* [MATERIAL FOR THIS TASK]:
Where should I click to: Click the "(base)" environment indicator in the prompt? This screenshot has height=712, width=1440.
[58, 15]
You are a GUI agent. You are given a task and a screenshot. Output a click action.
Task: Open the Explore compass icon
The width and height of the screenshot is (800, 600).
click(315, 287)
==
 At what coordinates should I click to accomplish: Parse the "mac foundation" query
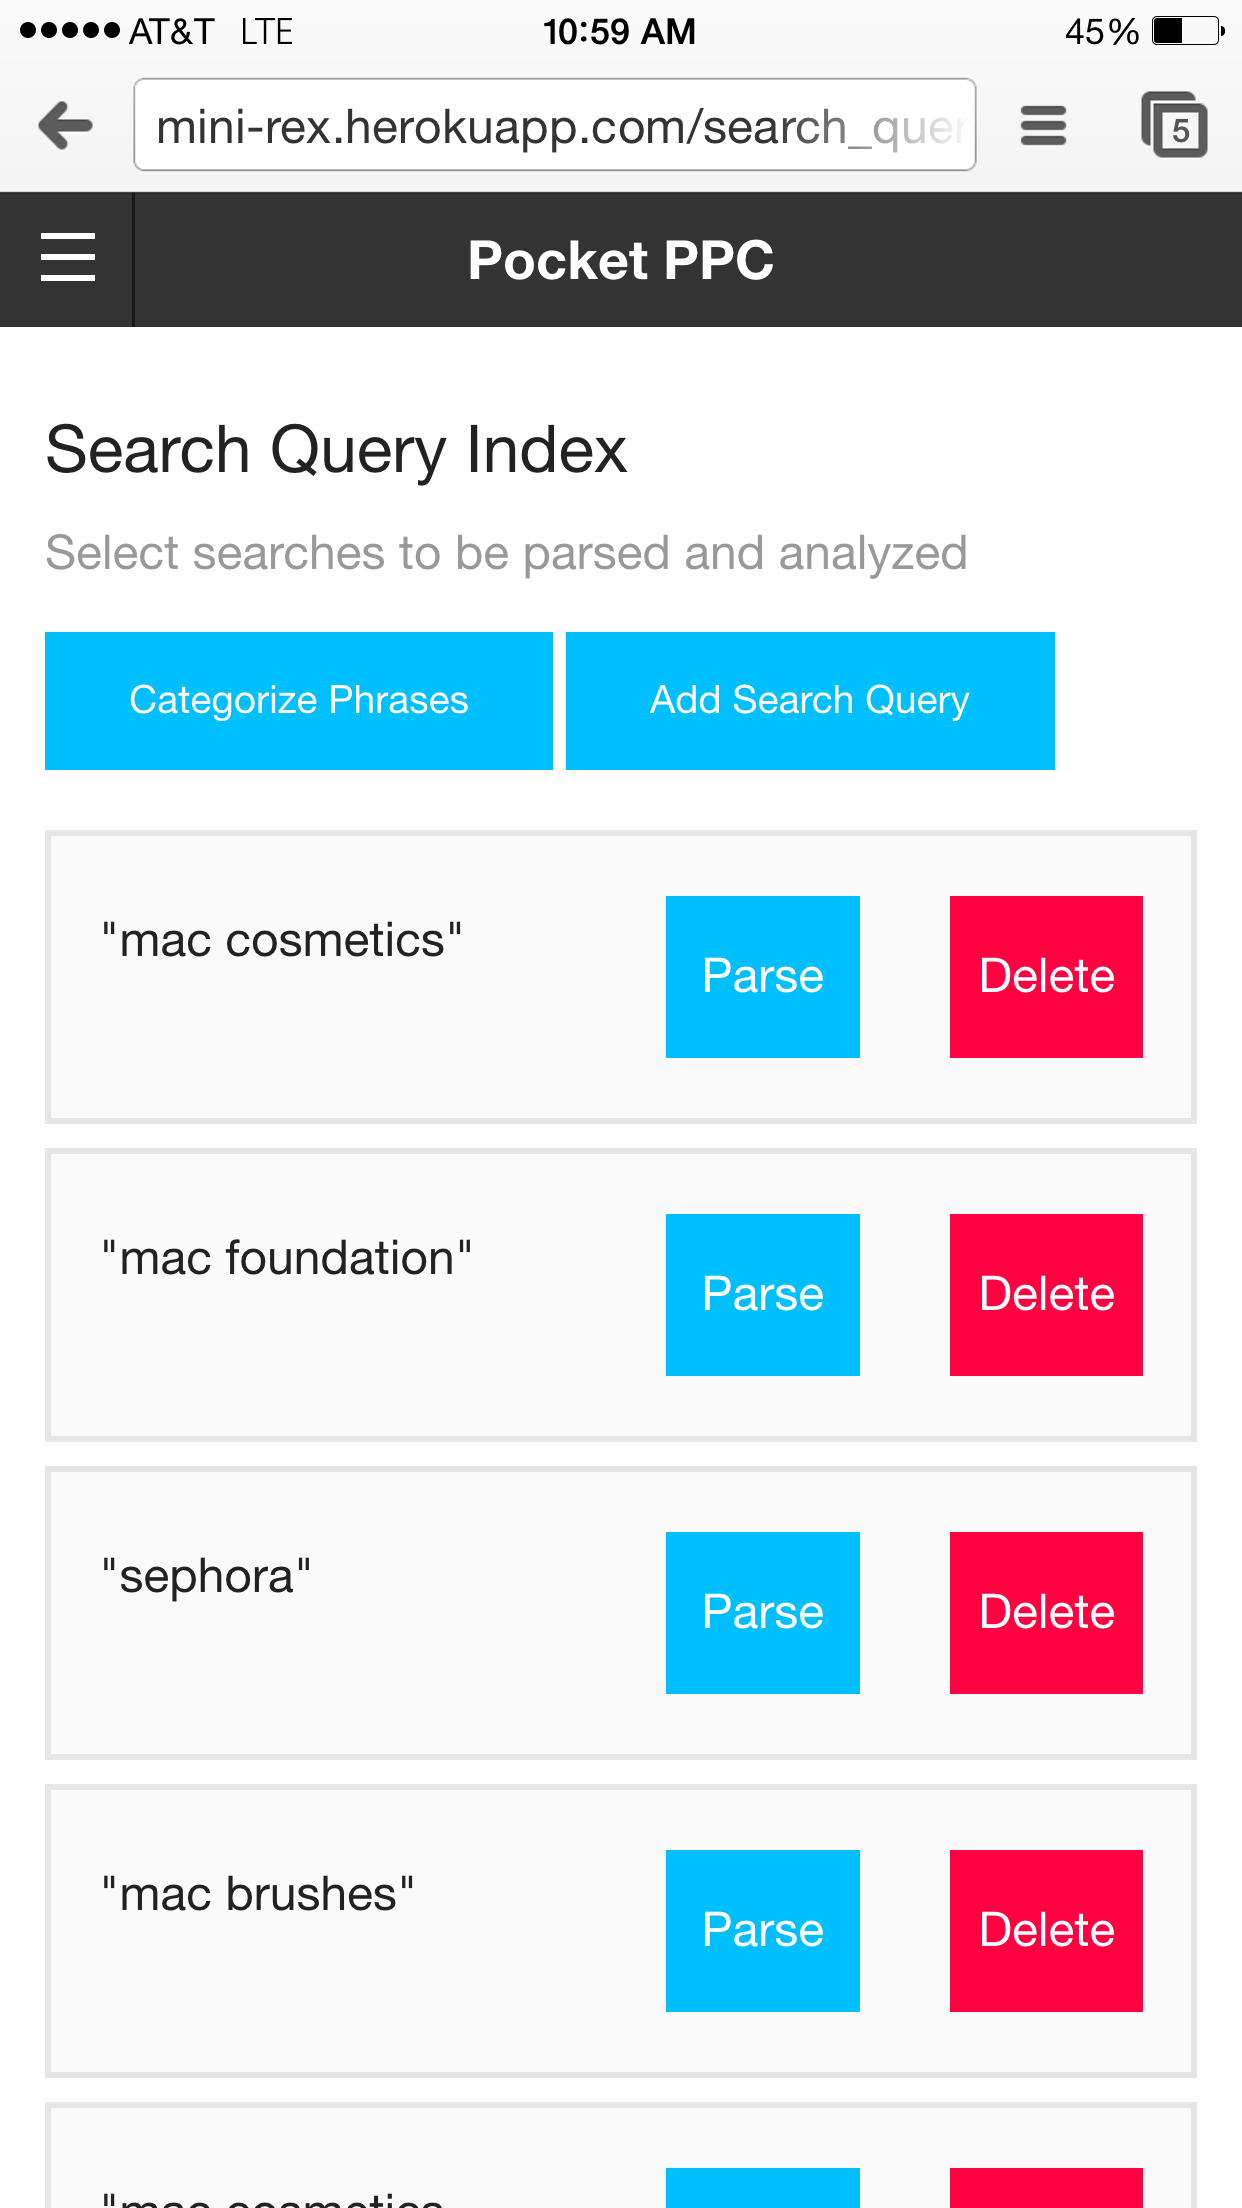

* [WHAT YOU WILL DO]: Look above for the line that contains "Where should I". Starting there, transcribe every line exactly until you have copied the line that contains "Task: Open the Explore compass icon".

* [RESPONSE TO THIS TASK]:
Where should I click to: Click the "(base)" environment indicator in the prompt? This screenshot has height=712, width=1440.
[58, 15]
You are a GUI agent. You are given a task and a screenshot. Output a click action.
Task: Open the Explore compass icon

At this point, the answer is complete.